Él, reconocía con claridad cada piar de aves, rechinar de troncos y bramar de animales. Era un ermitaño respetado por todos los de Cateto, un tranquilo y modesto villorrio a sólo veinte kilómetros de su guarida. Los lugareños le buscaban con majadería para recibir sus consejos, escuchar sus palabras y preparase para lo que el anciano pudiese predecir. Cada visita que le hacía algún aldeano, llevaba consigo alimento, leña, ropa y jabón. Al viejo no le quedaba más que agradecer, compartiendo con el afuerino, largas charlas repletas de preguntas sosas. No entendía por qué no lo dejaban tranquilo a merced de la vida que el bosque le brindaba, tal como ellos debieran entregarse al don de la propia. El afán de aquellos habitantes de querer saber siempre por anticipado lo que pudiese o no ocurrir, agotaba en exceso su ya agitado y premonitorio cerebro. Su sobrenatural capacidad lo cansaba en demasía, por eso, los días de invierno, que impedían a los pueblerinos llegar hasta su madriguera, se transformaban en un oasis.

Ese día nadie lo molestó. Ningún preguntón tocó su puerta y todo era confortable a pesar de tener sobre la mesa un simple plato de sopa y un pequeño trozo de pan. Se levantó a saborearlos, remojando aquella masa en la tibia mezcla de agua, sal y hierbas. Sorbo a sorbo calentaba su alargado cuerpo. Mirando el fuego, que ya parecía conversarle, respiraba profundo alimentando, también, la paz de su alma.

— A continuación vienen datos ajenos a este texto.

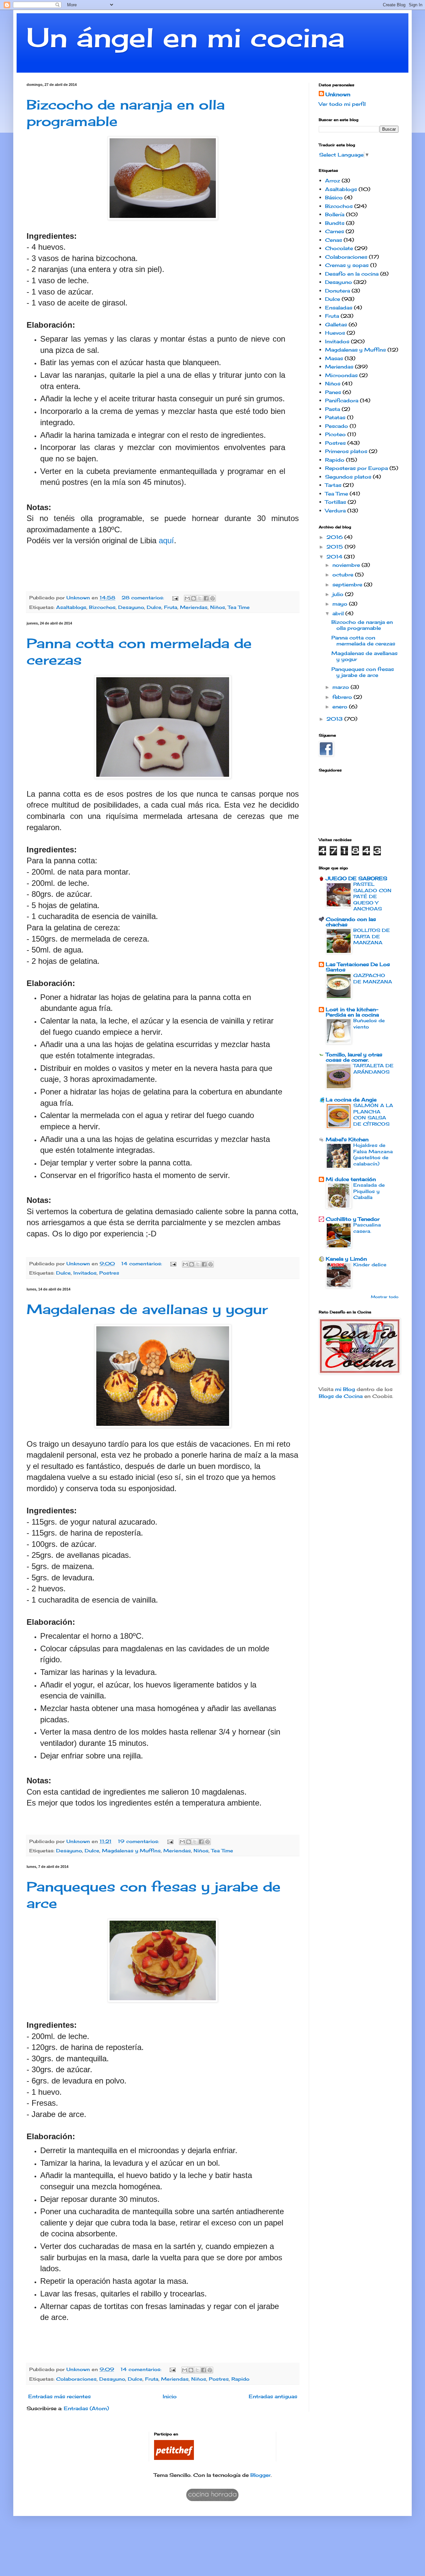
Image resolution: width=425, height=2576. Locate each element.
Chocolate (339, 248)
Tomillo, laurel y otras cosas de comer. (354, 1057)
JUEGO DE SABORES (356, 878)
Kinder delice (369, 1264)
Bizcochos (102, 607)
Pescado (336, 426)
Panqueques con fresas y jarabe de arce (362, 672)
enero (340, 706)
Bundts (334, 223)
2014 (335, 557)
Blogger (260, 2475)
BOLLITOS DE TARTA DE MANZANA (371, 936)
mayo (340, 604)
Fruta (170, 607)
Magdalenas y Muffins (131, 1850)
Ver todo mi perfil (342, 104)
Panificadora (341, 400)
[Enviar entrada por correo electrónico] (175, 597)
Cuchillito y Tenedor (353, 1219)
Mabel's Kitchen (347, 1139)
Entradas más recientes (59, 2396)
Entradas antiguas (273, 2396)
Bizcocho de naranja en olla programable (362, 625)
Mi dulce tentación (351, 1179)
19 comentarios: (139, 1841)
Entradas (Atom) (86, 2408)
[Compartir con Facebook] (206, 598)
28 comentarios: (144, 597)
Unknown (337, 94)
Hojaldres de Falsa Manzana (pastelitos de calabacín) (373, 1154)
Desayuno (131, 607)
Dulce (154, 607)
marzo (341, 687)
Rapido (240, 2379)
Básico (334, 197)
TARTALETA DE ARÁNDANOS (373, 1069)
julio (338, 594)
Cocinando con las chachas (351, 922)
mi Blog (345, 1389)
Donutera (337, 291)
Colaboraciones (76, 2379)
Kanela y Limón (346, 1259)
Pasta (332, 409)
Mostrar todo (384, 1296)
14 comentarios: (142, 1263)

Ese día nada vio, nada presagió y nada lo perturbó. Sólo observar lo que pasaba a su alrededor, le daba descanso.

Afuera, cada trueno era como un millar de espadas chocando, que se superponían al estruendo del viento y al ronquido de piedras arrastradas por el torrente del arroyo que ya había cambiado su esencia. Los sonidos se mezclaban intimidantes, pero él no les daba importancia. Sumergido en si mismo y extasiado de paz sin reflexión, idea ni propósito alguno, tampoco escuchó el crujir del tronco más longevo de los árboles, que partido en dos por el relámpago, se desplomaba sin remedio sobre su sencilla morada.